As large language models (LLMs) increasingly permeate the financial sector, there is a pressing need for a standardized method to comprehensively assess their performance. Existing financial benchmarks often suffer from limited language and task coverage, low-quality datasets, and inadequate adaptability for LLM evaluation. To address these limitations, we introduce Golden Touchstone, a comprehensive bilingual benchmark for financial LLMs, encompassing eight core financial NLP tasks in both Chinese and English. Developed from extensive open-source data collection and industry-specific demands, this benchmark thoroughly assesses models' language understanding and generation capabilities. Through comparative analysis of major models such as GPT-4o, Llama3, FinGPT, and FinMA, we reveal their strengths and limitations in processing complex financial information. Additionally, we open-source Touchstone-GPT, a financial LLM trained through continual pre-training and instruction tuning, which demonstrates strong performance on the bilingual benchmark but still has limitations in specific tasks. This research provides a practical evaluation tool for financial LLMs and guides future development and optimization.
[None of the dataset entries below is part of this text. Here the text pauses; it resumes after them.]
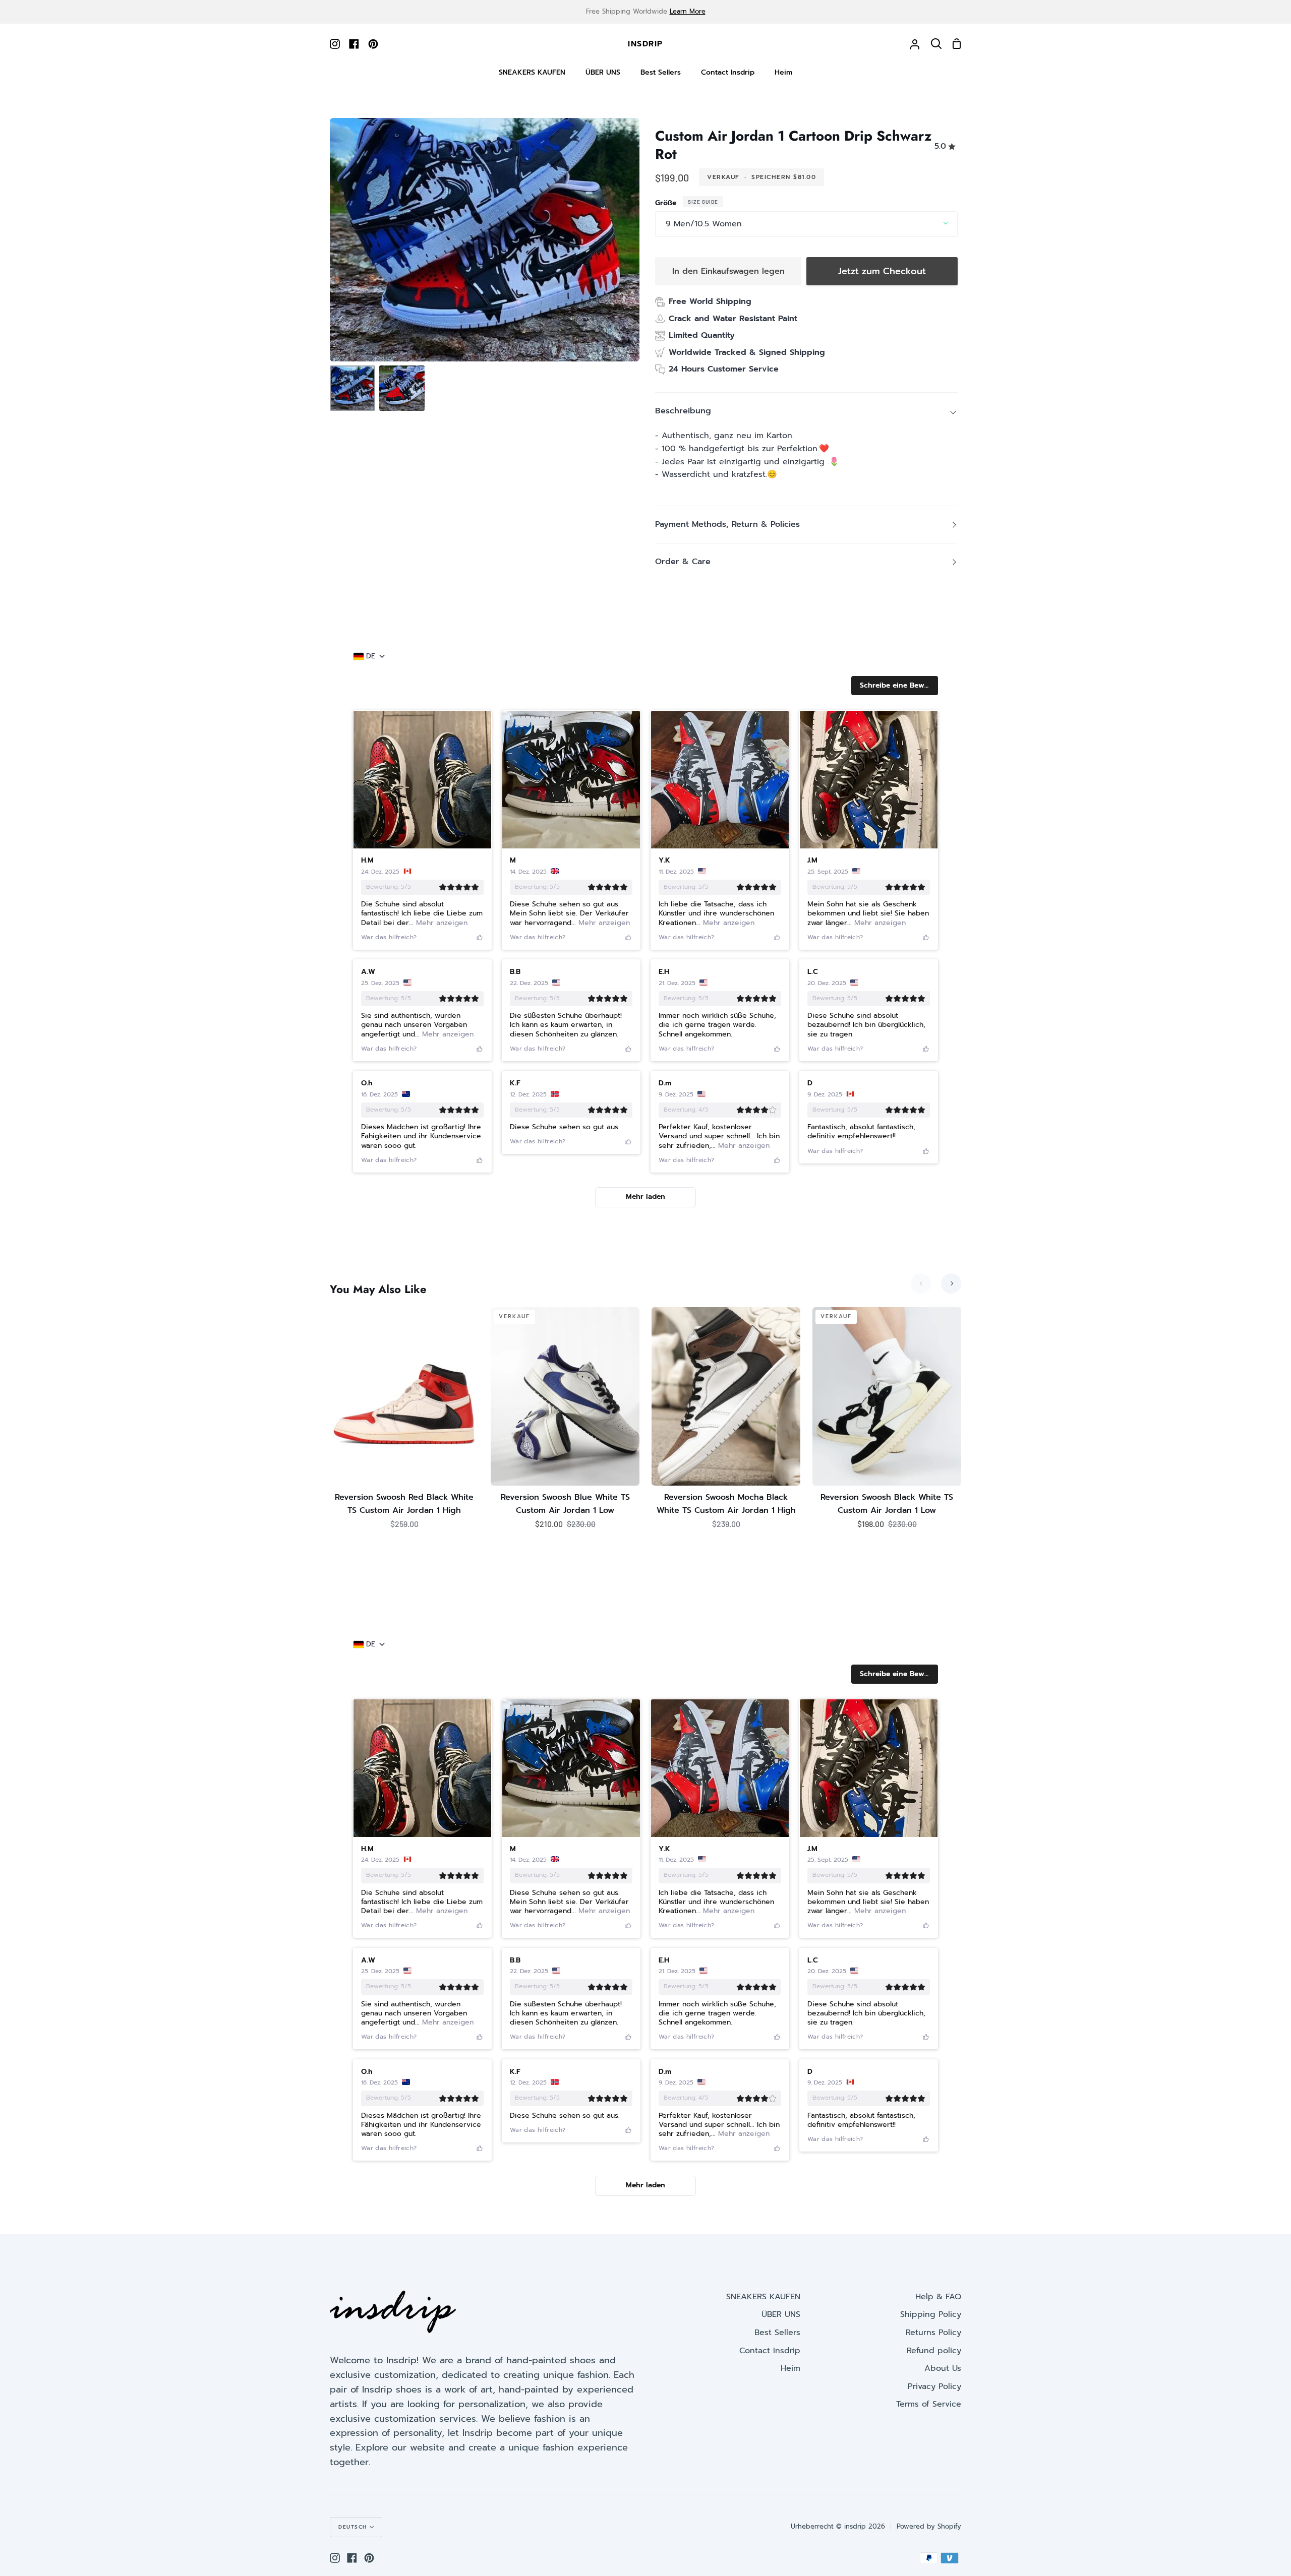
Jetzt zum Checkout (882, 271)
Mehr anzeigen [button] (440, 922)
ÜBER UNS (780, 2314)
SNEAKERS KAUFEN (763, 2297)
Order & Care (683, 562)
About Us (942, 2368)
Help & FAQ (938, 2297)
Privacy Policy (934, 2386)
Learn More (688, 11)
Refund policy (934, 2351)
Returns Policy (933, 2332)
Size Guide (703, 202)
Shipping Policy (930, 2314)
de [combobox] (370, 656)
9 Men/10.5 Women (704, 224)
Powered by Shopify (929, 2526)
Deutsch (352, 2527)
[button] (894, 685)
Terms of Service (928, 2404)
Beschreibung (683, 411)
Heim (790, 2368)
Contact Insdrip (769, 2351)
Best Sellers (777, 2332)
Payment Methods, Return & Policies (727, 524)
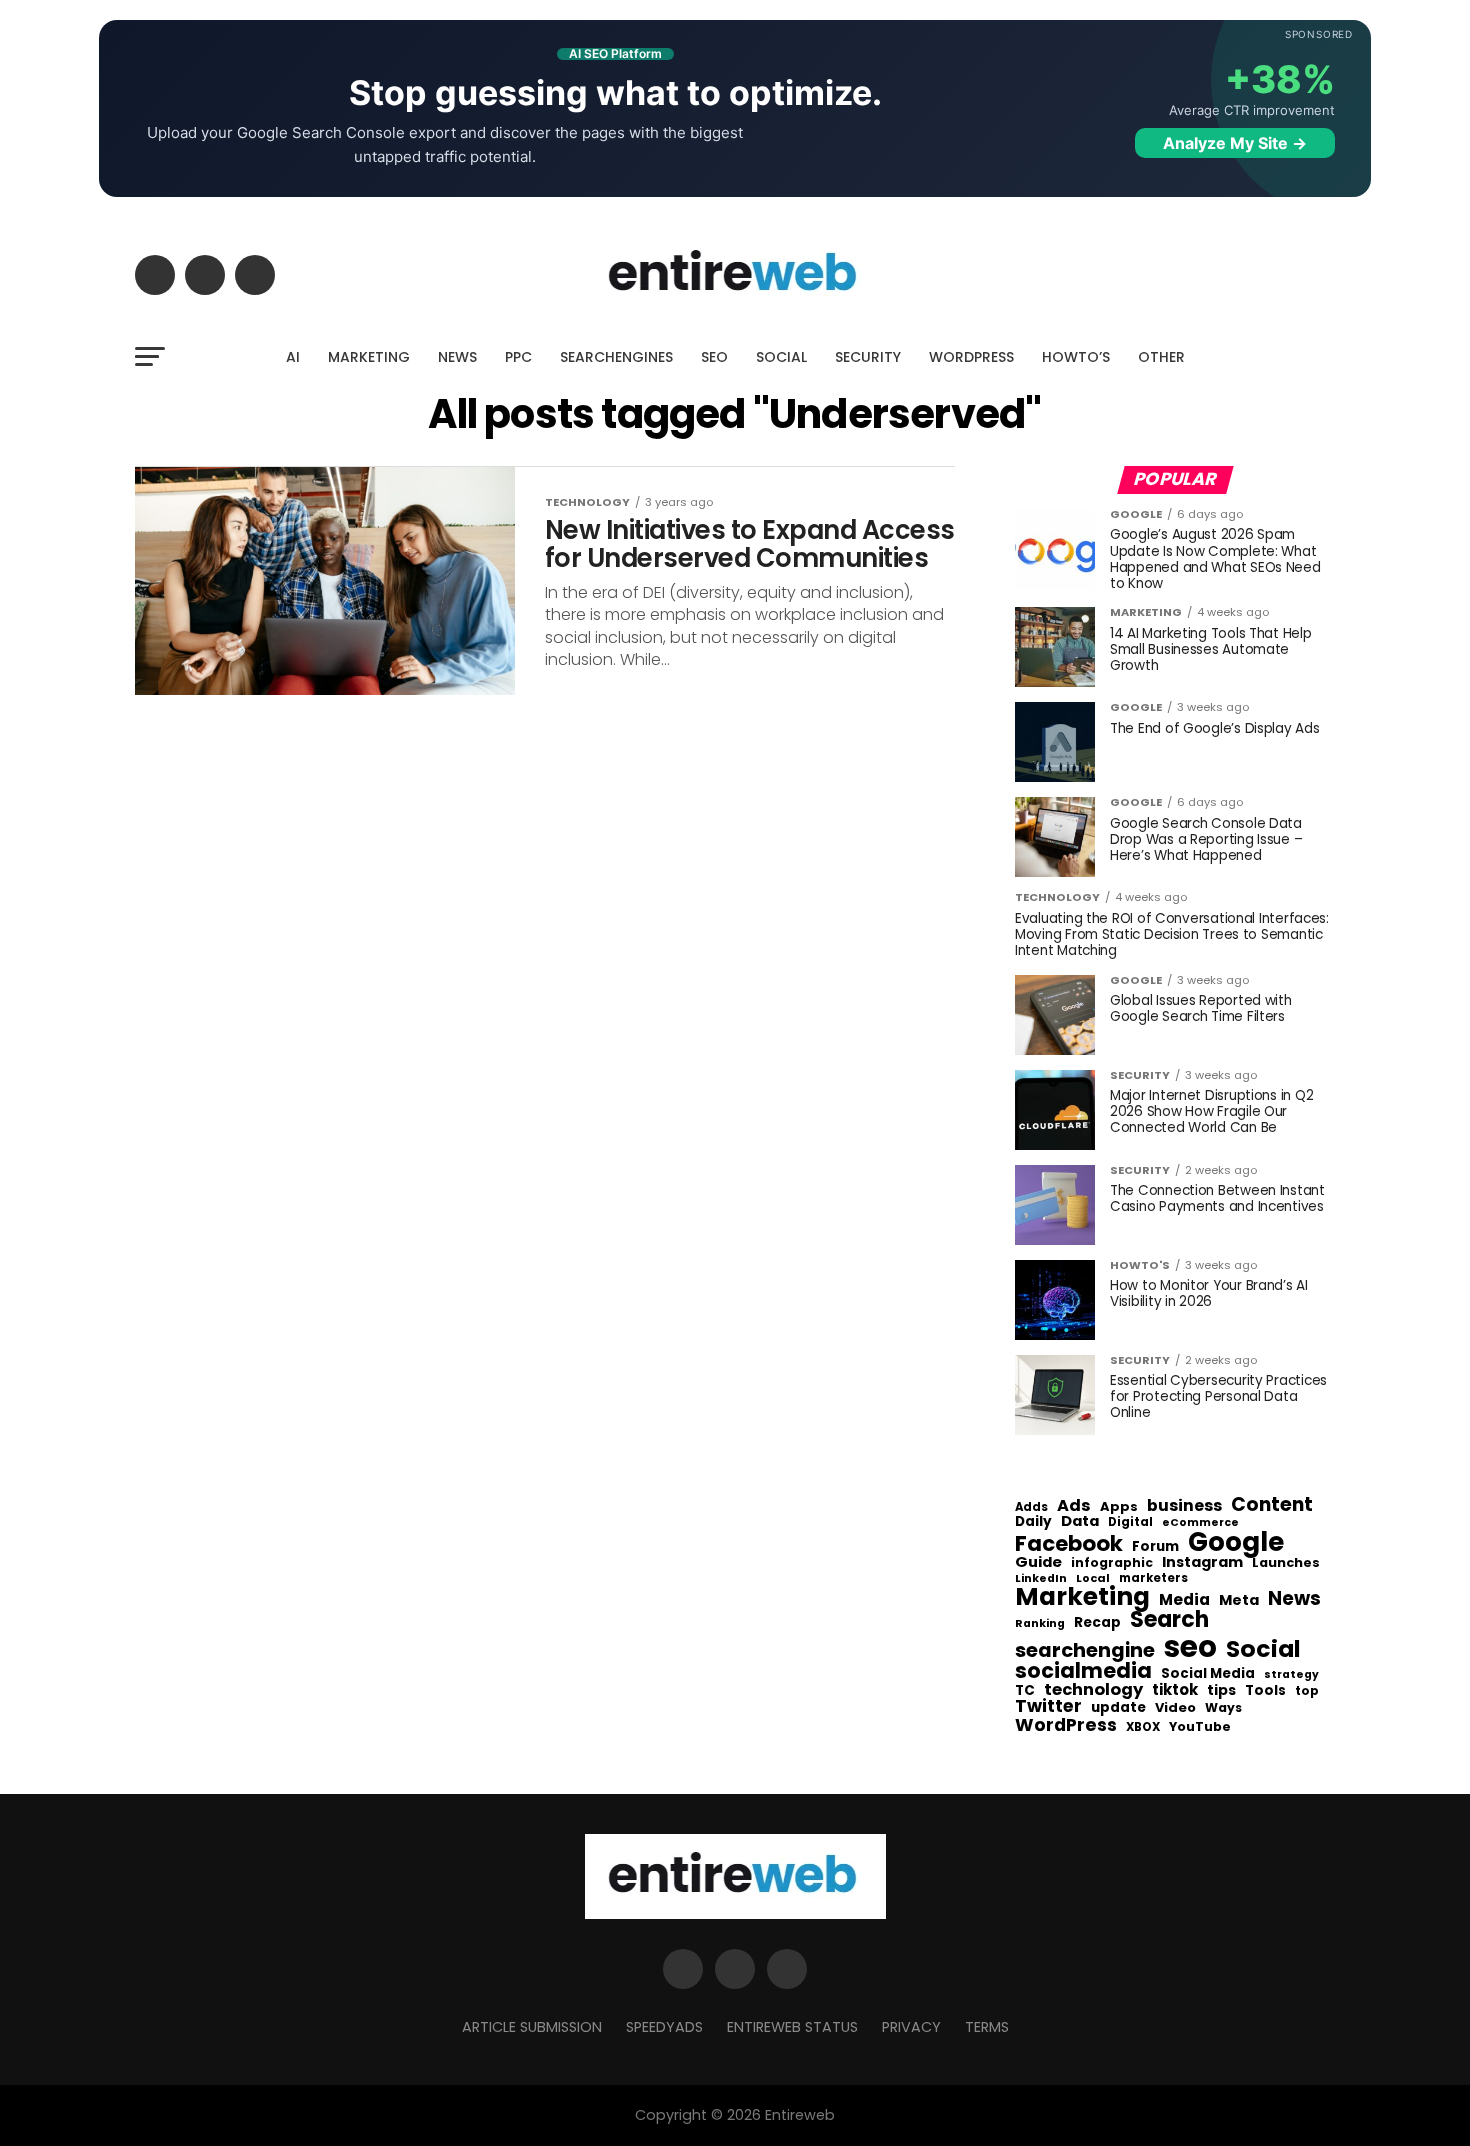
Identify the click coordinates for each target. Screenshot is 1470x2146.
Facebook (1069, 1543)
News (1294, 1599)
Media (1184, 1600)
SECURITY (868, 357)
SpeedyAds (664, 2027)
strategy (1291, 1675)
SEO (714, 357)
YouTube (1200, 1727)
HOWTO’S (1076, 357)
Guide (1038, 1562)
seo (1190, 1646)
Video (1175, 1708)
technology (1093, 1690)
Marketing (1082, 1597)
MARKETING (369, 357)
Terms (987, 2027)
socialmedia (1083, 1671)
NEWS (457, 357)
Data (1080, 1521)
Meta (1239, 1600)
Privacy (911, 2027)
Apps (1119, 1507)
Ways (1223, 1708)
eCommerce (1200, 1523)
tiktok (1175, 1690)
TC (1025, 1691)
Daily (1033, 1522)
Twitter (1048, 1707)
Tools (1265, 1690)
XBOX (1143, 1728)
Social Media (1208, 1673)
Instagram (1202, 1562)
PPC (518, 357)
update (1118, 1708)
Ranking (1040, 1624)
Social (1263, 1648)
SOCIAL (781, 357)
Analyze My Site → (1235, 143)
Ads (1074, 1506)
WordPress (1066, 1725)
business (1184, 1506)
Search (1169, 1620)
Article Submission (532, 2027)
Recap (1097, 1623)
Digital (1130, 1523)
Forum (1155, 1547)
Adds (1031, 1508)
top (1307, 1691)
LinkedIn (1041, 1579)
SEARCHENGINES (616, 357)
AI (293, 357)
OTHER (1161, 357)
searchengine (1085, 1651)
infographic (1112, 1563)
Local (1093, 1578)
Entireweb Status (792, 2027)
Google (1236, 1542)
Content (1272, 1504)
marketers (1153, 1578)
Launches (1286, 1563)
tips (1221, 1691)
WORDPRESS (971, 357)
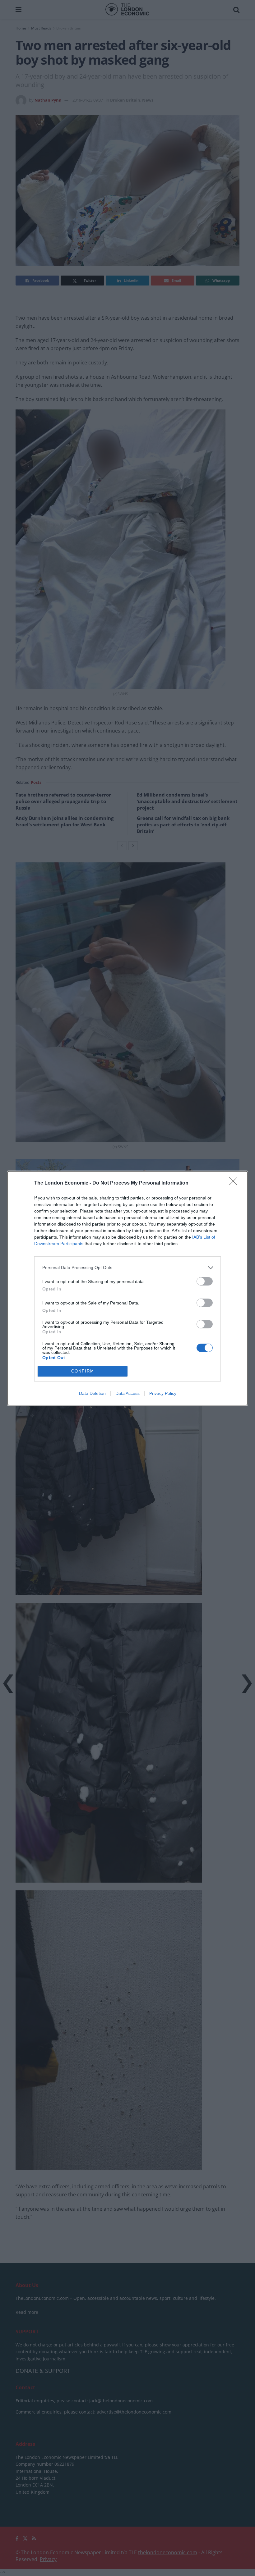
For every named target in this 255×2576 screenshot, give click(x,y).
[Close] (235, 1183)
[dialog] (127, 1288)
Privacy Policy (162, 1393)
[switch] (205, 1281)
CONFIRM (82, 1371)
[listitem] (127, 1267)
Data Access (127, 1393)
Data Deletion (92, 1393)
The source code for Golden Touchstone and model weight of Touchstone-GPT have been made publicly available at https://github.com/IDEA-FinAI/Golden-Touchstone.

Paper Structure

This paper contains 18 sections, 4 figures, 8 tables.

Figures (4)

  • Figure 1: Financial large language models are designed to perform specialized tasks such as financial sentiment analysis, content analysis, stock movement prediction, and financial analyst level question answering by interpreting and processing structured instructions and various input data to generate precise outputs.
  • Figure 2: Financial NLP tasks are categorized along two dimensions: task types, divided into financial NLU (Natural Language Understanding) and financial NLG (Natural Language Generation), and language, categorized as English and Chinese. We organized the collected high-quality datasets along these axes.
  • Figure 3: Comparison of performance from the perspective of models. Each subplot represents the performance of a models on both English and Chinese tasks. The bars indicate the model's performance on each task, while the dashed gray line represents the average performance across all models for that task.
  • Figure 4: Comparison of performance from the perspective of tasks, illustrating average performance for English and Chinese tasks respectively.